> [Required action]: Look below for the line with "Set zoom to actual size 1:1" and the line with "This screenshot has width=1360, height=659.". Copy exactly those two lines and every line between, but not the pictures.

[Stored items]
>>>

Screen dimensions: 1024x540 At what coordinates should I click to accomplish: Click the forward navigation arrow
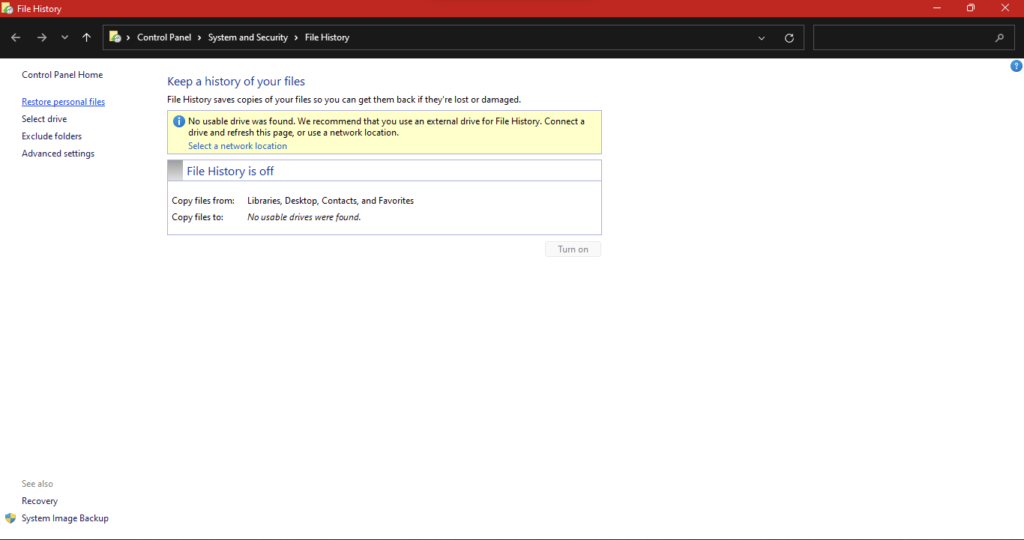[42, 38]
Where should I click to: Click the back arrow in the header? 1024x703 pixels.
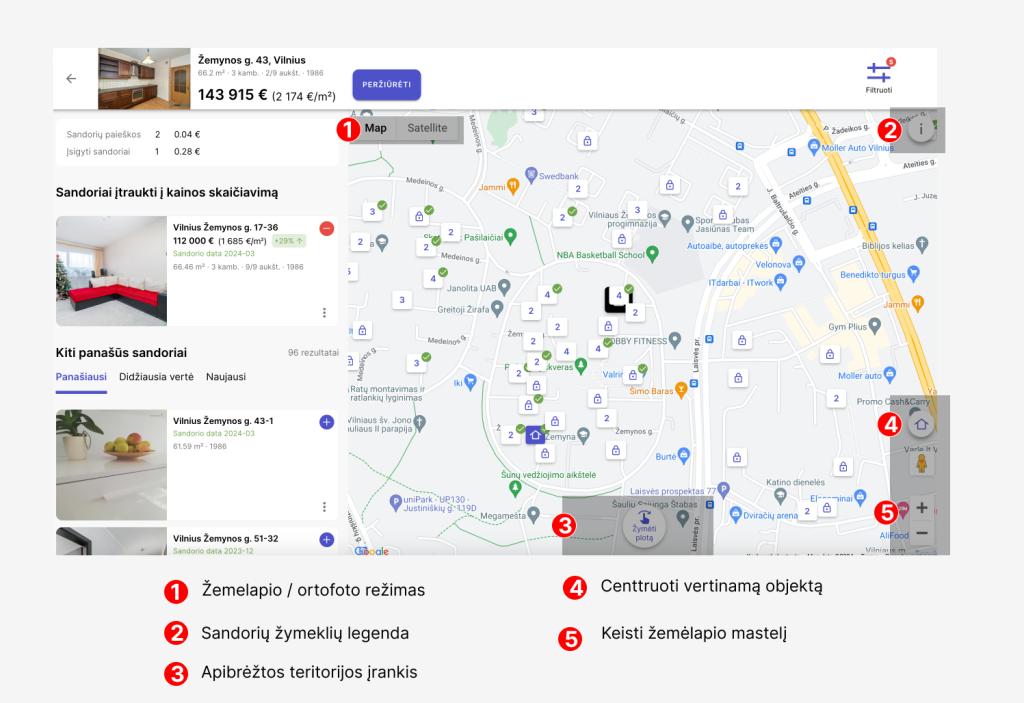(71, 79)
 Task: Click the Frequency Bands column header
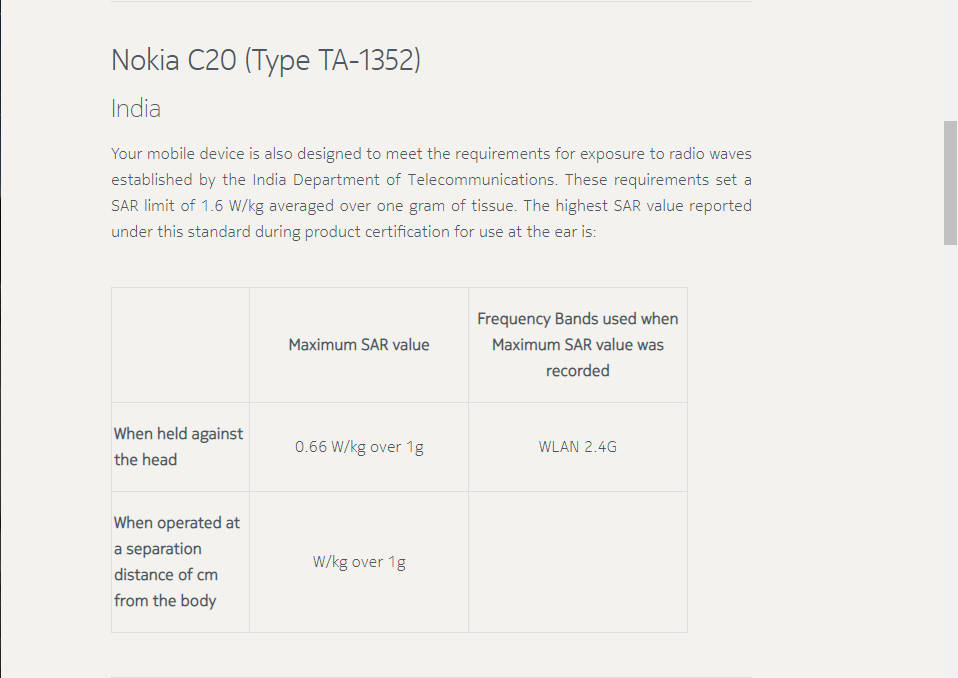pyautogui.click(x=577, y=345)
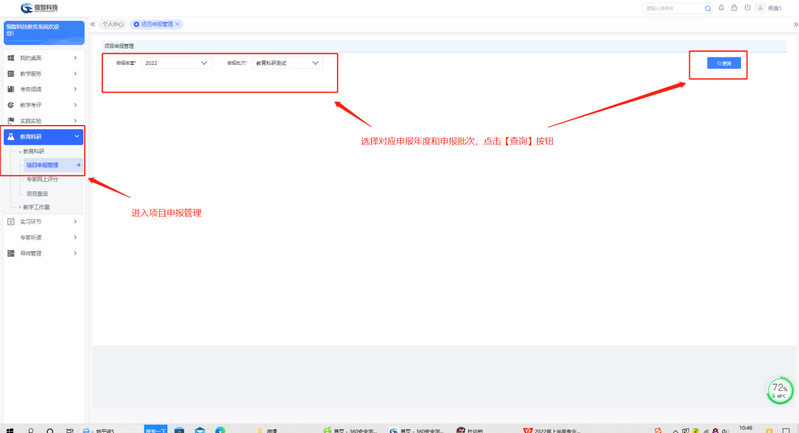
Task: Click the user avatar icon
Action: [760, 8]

<<<
>>>

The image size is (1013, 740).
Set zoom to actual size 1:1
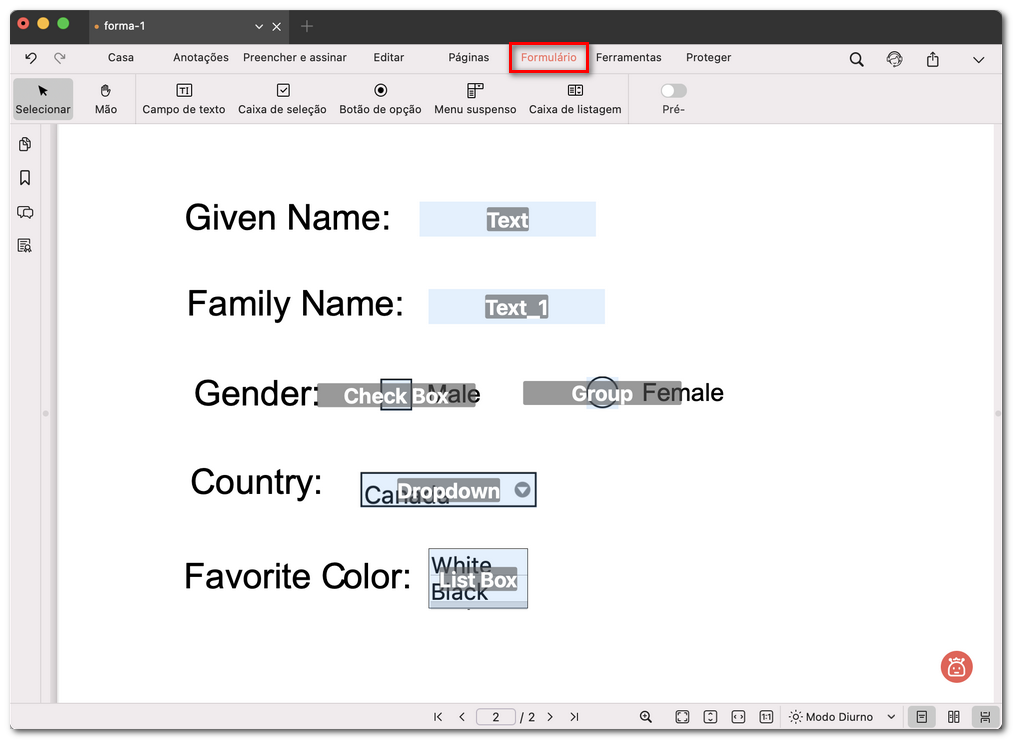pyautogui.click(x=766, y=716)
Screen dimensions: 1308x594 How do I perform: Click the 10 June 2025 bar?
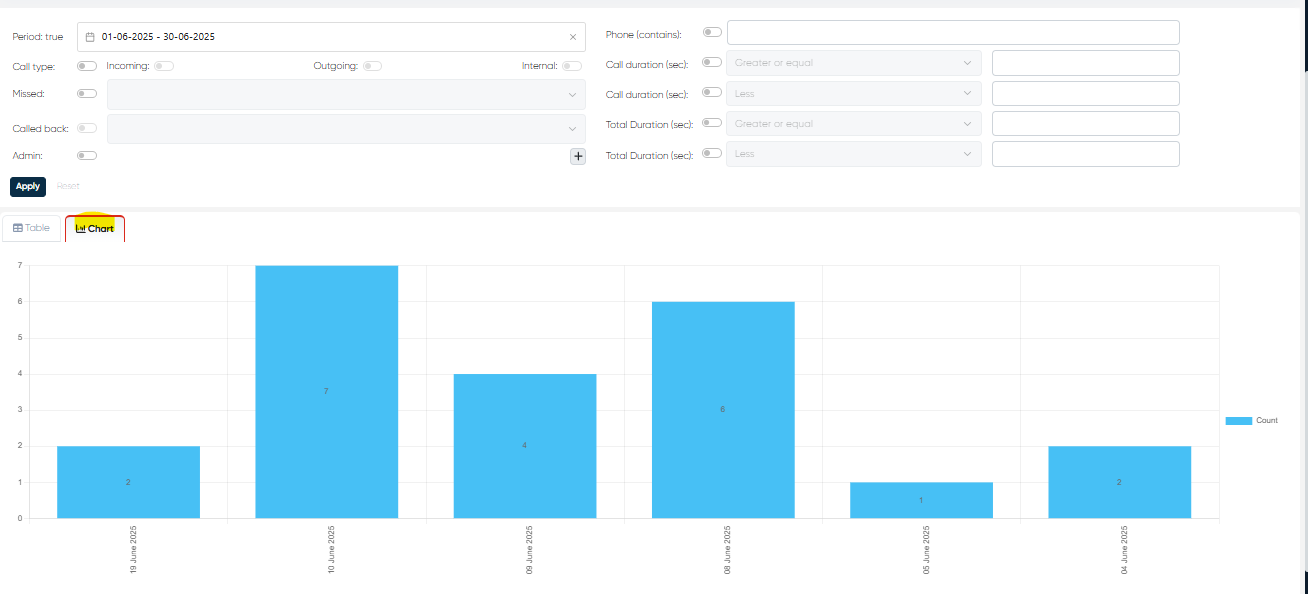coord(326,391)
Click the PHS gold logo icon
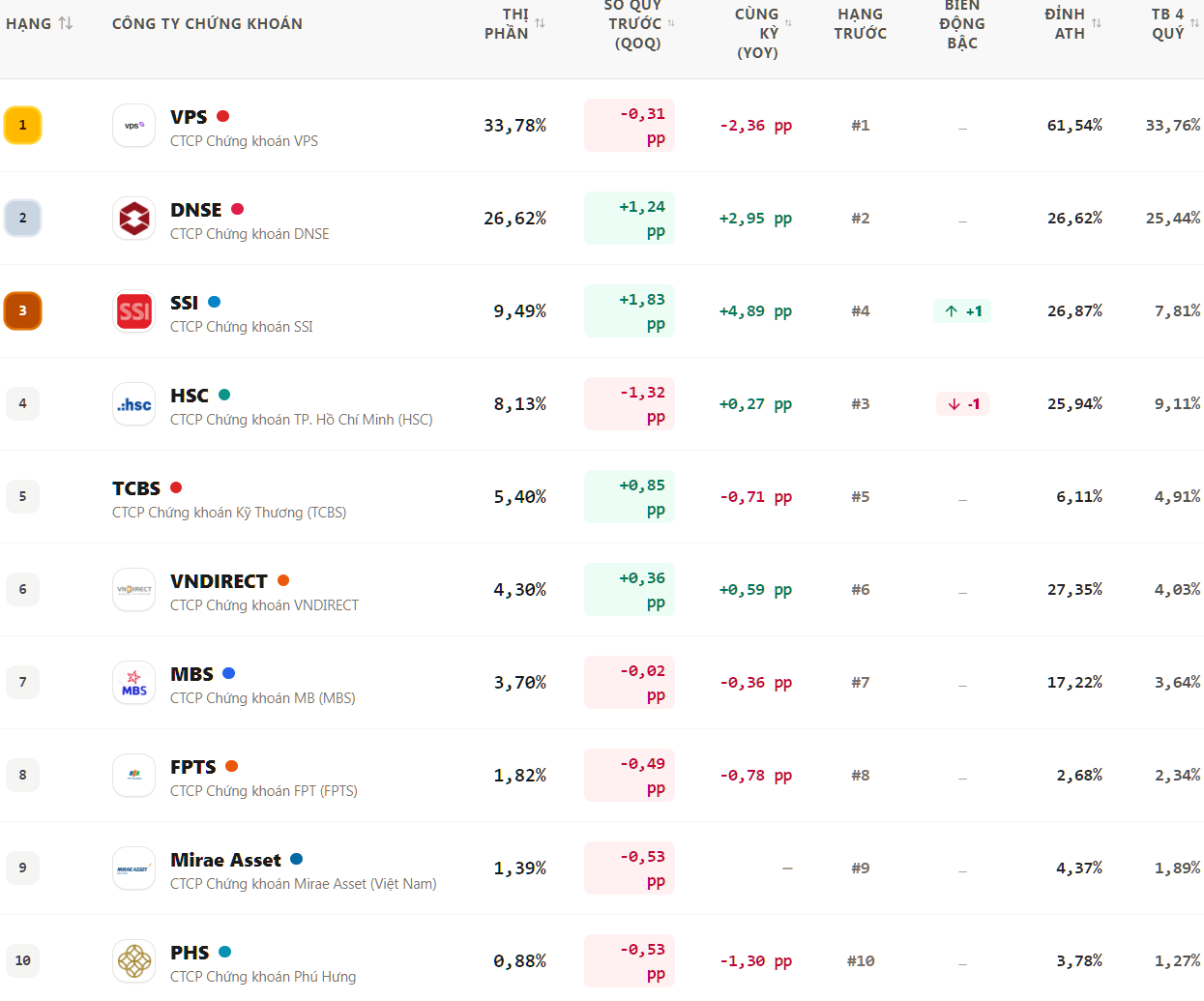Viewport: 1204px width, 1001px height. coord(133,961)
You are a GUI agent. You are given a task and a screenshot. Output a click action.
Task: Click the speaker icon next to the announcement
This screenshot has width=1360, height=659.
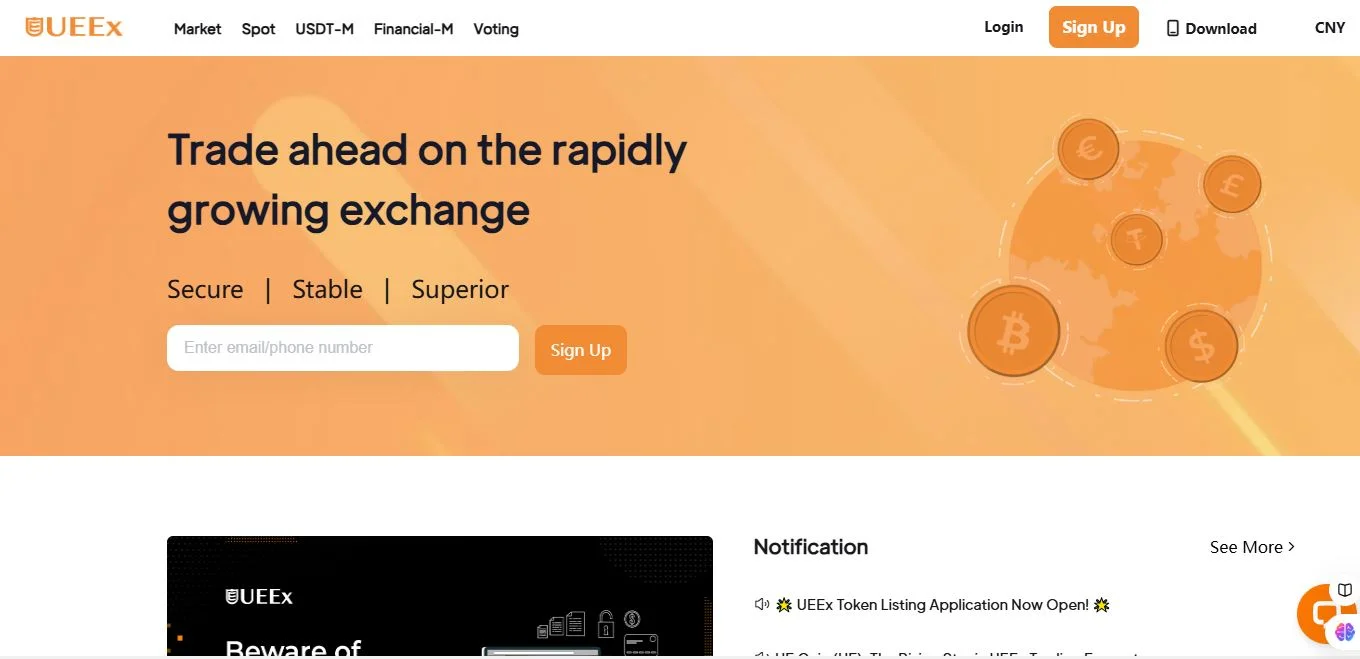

<<<

> [Finished task]:
Set zoom to actual size 1:1
pyautogui.click(x=766, y=716)
Screen dimensions: 1308x594 How do I perform: Click the 10 June 2025 bar?
coord(326,391)
Click the PHS gold logo icon
Viewport: 1204px width, 1001px height. coord(133,961)
You are a GUI agent. You are given a task and a screenshot. Output a click action.
Task: Click the speaker icon next to the announcement
This screenshot has width=1360, height=659.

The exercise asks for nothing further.